=== Section Start ===
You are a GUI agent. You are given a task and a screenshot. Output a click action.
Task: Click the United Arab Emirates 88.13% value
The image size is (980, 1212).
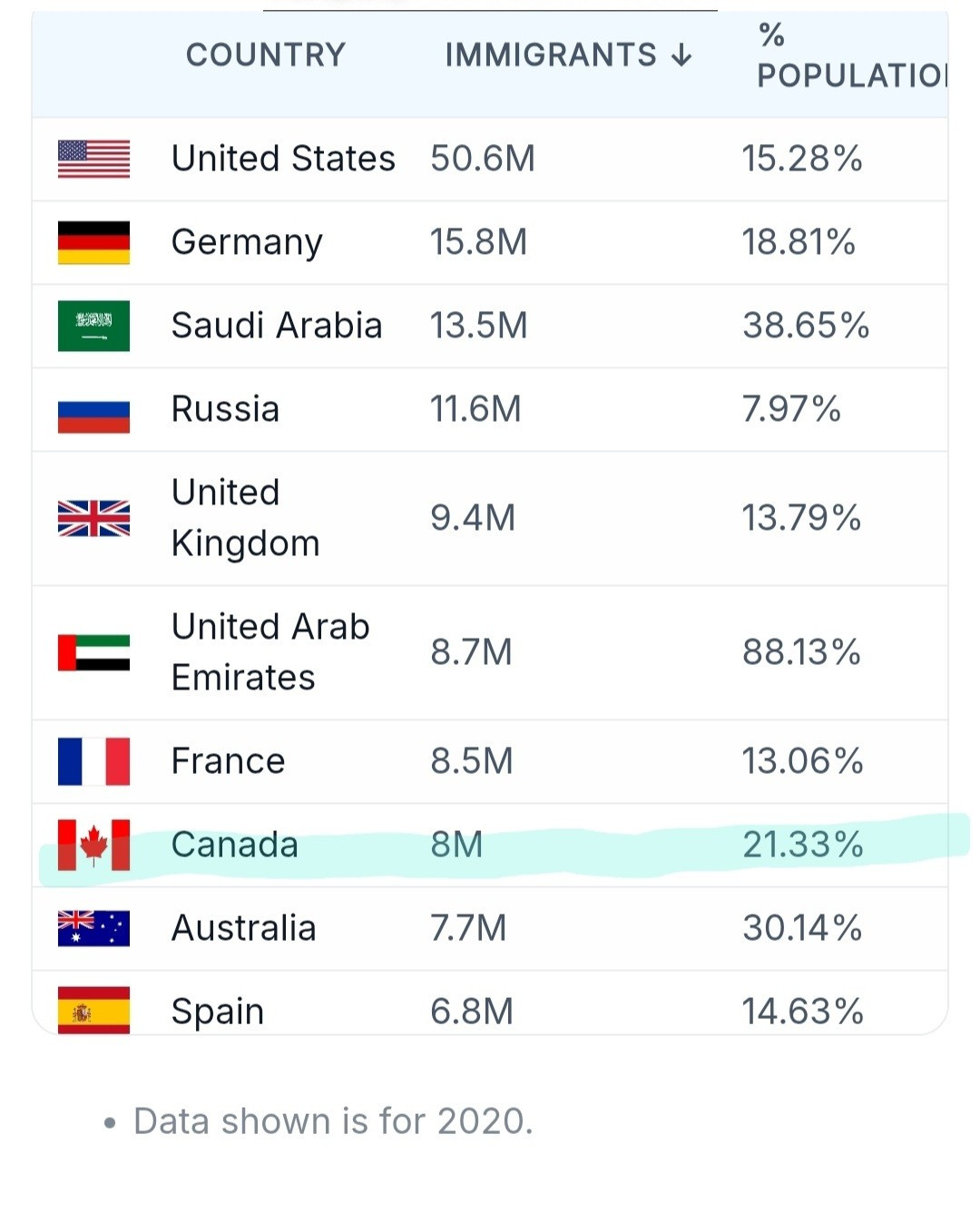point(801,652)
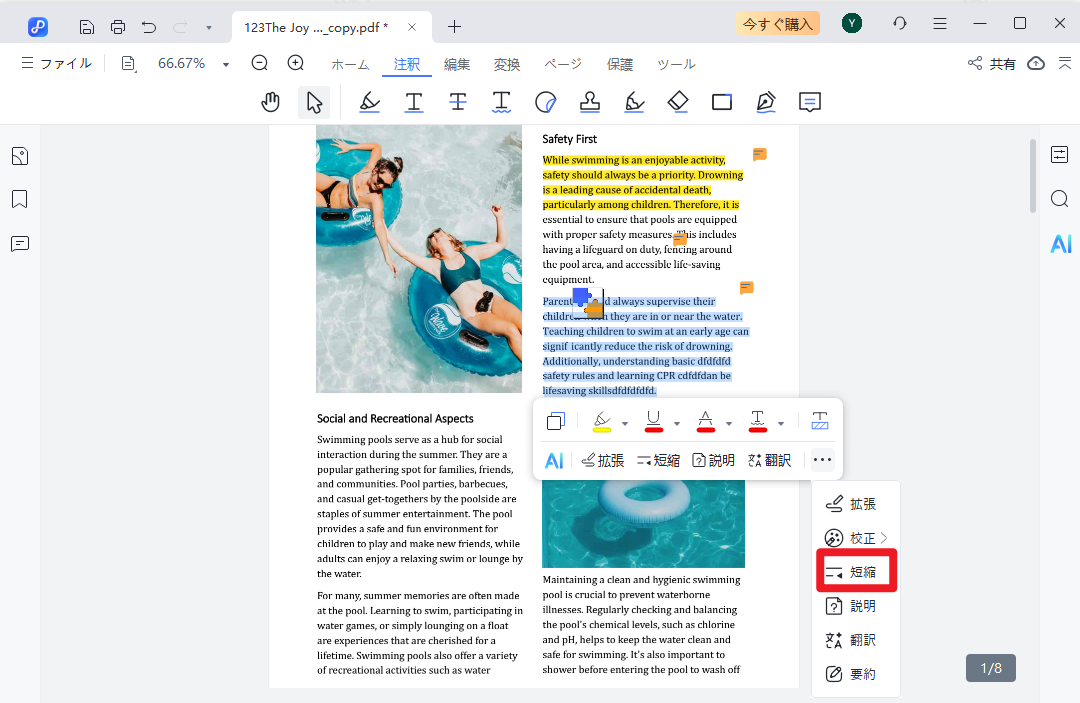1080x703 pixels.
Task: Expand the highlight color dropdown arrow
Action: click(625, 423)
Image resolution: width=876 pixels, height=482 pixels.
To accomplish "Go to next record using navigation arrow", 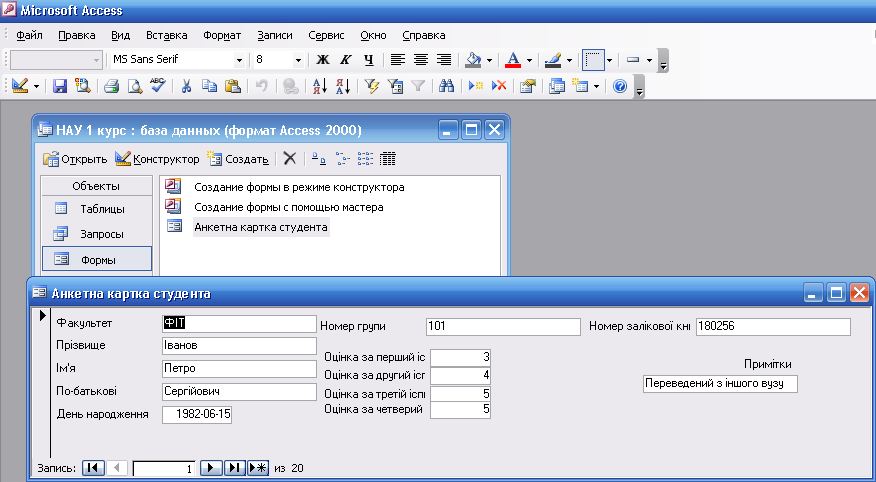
=== Section End ===
_WHAT NEEDS TO BE DONE_
With the pictures omitted, copy exactly the lines from the line that contains "Task: Click the" through the end of the material.

_EXPECTED ANSWER_
Task: Click the United Arab Emirates 88.13% value
The image size is (980, 1212).
point(801,652)
1080x703 pixels.
Task: Expand the highlight color dropdown arrow
Action: click(625, 423)
Image resolution: width=876 pixels, height=482 pixels.
To accomplish "Go to next record using navigation arrow", 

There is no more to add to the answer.